From childhood I had wanted to be a novelist. But for years I had held off attempting anything ambitious because I was convinced I had nothing to say. That was why, when I started a fictional sketch about a young game warden arriving at a farm where a bear had just killed a pig, I was reluctant to admit, even to myself, that I might be taking the first steps in a long journey.

Instead, I allowed myself to have fun. My method was this: I would pose myself a question, then let my subconscious quickly provide an answer. My young warden (not yet named Mike Bowditch) finished his investigation at the farm and returned home. What did he find there? Nothing but empty rooms. Why were they empty? Because his girlfriend had recently moved out. Why did she leave him? Because she was frustrated by his singleminded commitment to his morbid job. What else did he find? A cryptic voicemail on the machine. Whom was the voicemail from? His father.

Who was his father?

It was with that question that The Poacher’s Son announced itself to me as something more than the vignette I was pretending it to be. I was writing a novel. And not just any kind of novel but a mystery with an existential question at its heart: How well can we ever know another human being?

I had excused myself from previously attempting a book because I didn’t think I knew anything. In writing the first draft of The Poacher’s Son, I discovered that I knew quite a few things.

I knew Maine—its landscapes, history, and people—from having grown up here and from having traveled to its most remote corners as a journalist.

As a lifelong sportsman, I knew about the outdoors, having spent uncounted hours paddling in canoes, wading in salt marshes, and bushwhacking through pathless forests.
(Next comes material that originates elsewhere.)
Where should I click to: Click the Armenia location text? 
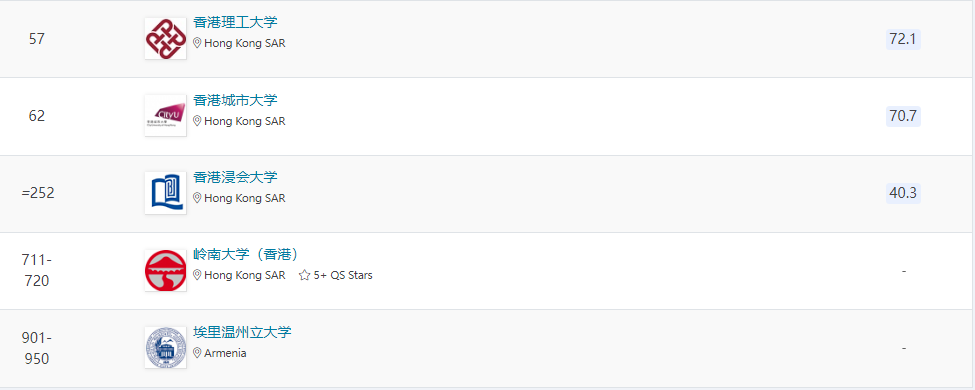tap(225, 353)
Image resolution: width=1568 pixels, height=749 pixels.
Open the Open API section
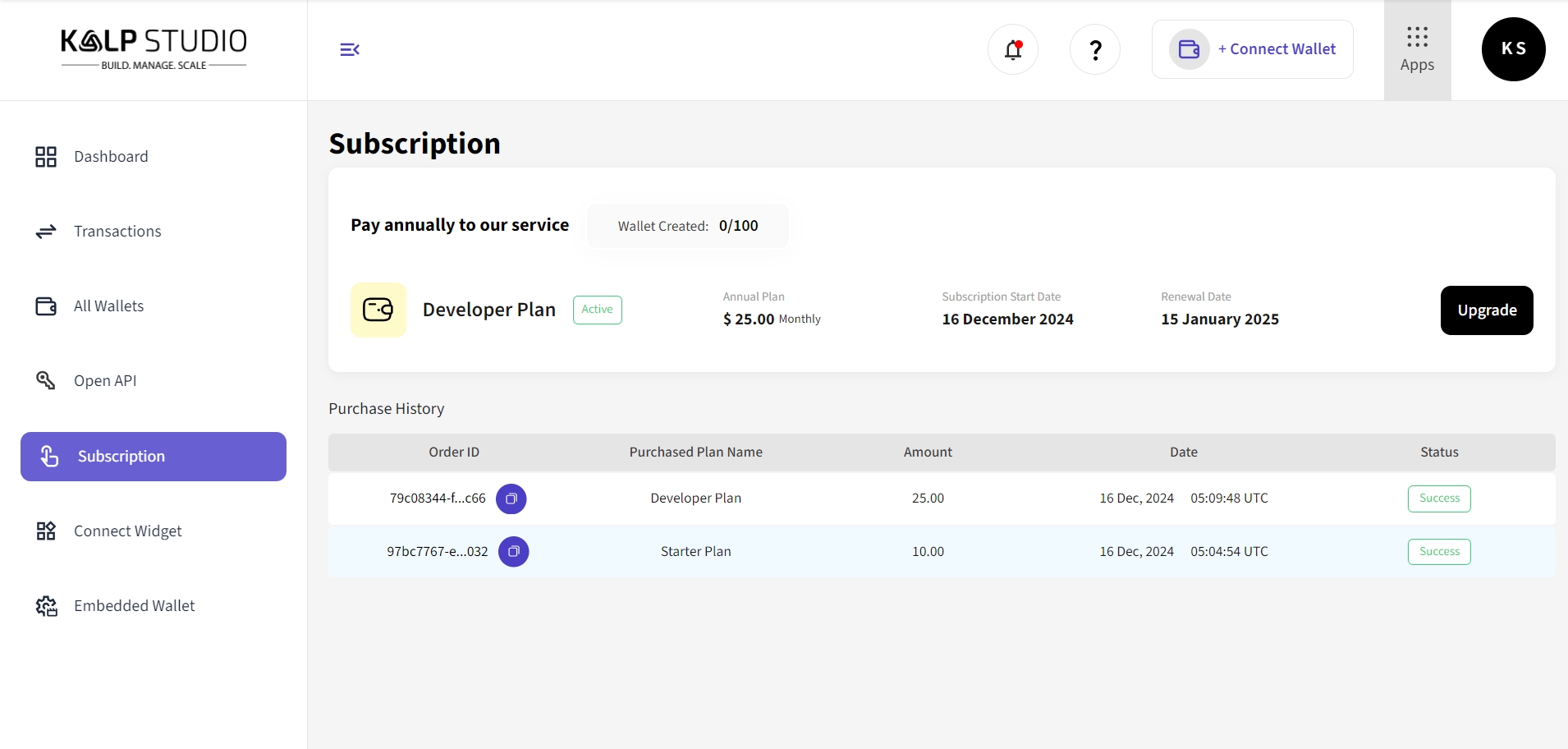point(105,381)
I knew that I rarely saw the natural world depicted in fiction with care, correctness, and curiosity.
And I knew about other things as well. I knew about distant fathers who held their sons to impossible standards of manhood (although my own loving father wasn’t one of them, thankfully). I knew that I rarely saw young men rendered as complex, contradictory beings in novels: with maturity and immaturity coexisting together like two persons sharing one body. I knew too much about self-sabotage and about denial in all its insidious guises. And I knew about betrayal, having been on both sides of it.

I was also beginning to know mysteries again. As a teen, I had devoured the works of Conan Doyle and Christie, but I had lost touch with the genre during my snobbish college days. By the time I began writing The Poacher’s Son, my girlfriend (now wife) had introduced me to contemporary crime fiction, books that were very much works of literature. I was reading Tony Hillerman, P. D. James, James Lee Burke, John le Carré, Walter Mosley, and many others with feverish intensity.

Writing fiction is an act of empathy. It is an attempt to escape the prison of the self and view the world through the eyes of another.

In time I would learn police procedures and forensics. I would learn that the justice system is an absurd but necessary construct. Most of all, I would learn about the lives of Maine game wardens.

One of the great and unanticipated pleasures of writing this series has been the time I have spent in the company of conservation officers.

While I don’t write for their approval, I am always gratified when they tell me I have captured something of their experience that they themselves have trouble articulating.

Writing fiction is an act of empathy. It is an attempt to escape the prison of the self and view the world through the eyes of another. In The Poacher’s Son, I have attempted to see Maine through the eyes of a troubled yet heroic young warden named Mike Bowditch. More than that, I have tried to bring him so fully to life that he seems real to my readers, as three-dimensional as a human being. The best characters, after all, are the ones who aren’t content to dwell only on the printed page. I have this fancy that someday, out in the woods or on the waters, I might actually meet Mike Bowditch. If I do, I hope he forgives me for all the trouble I have put him through.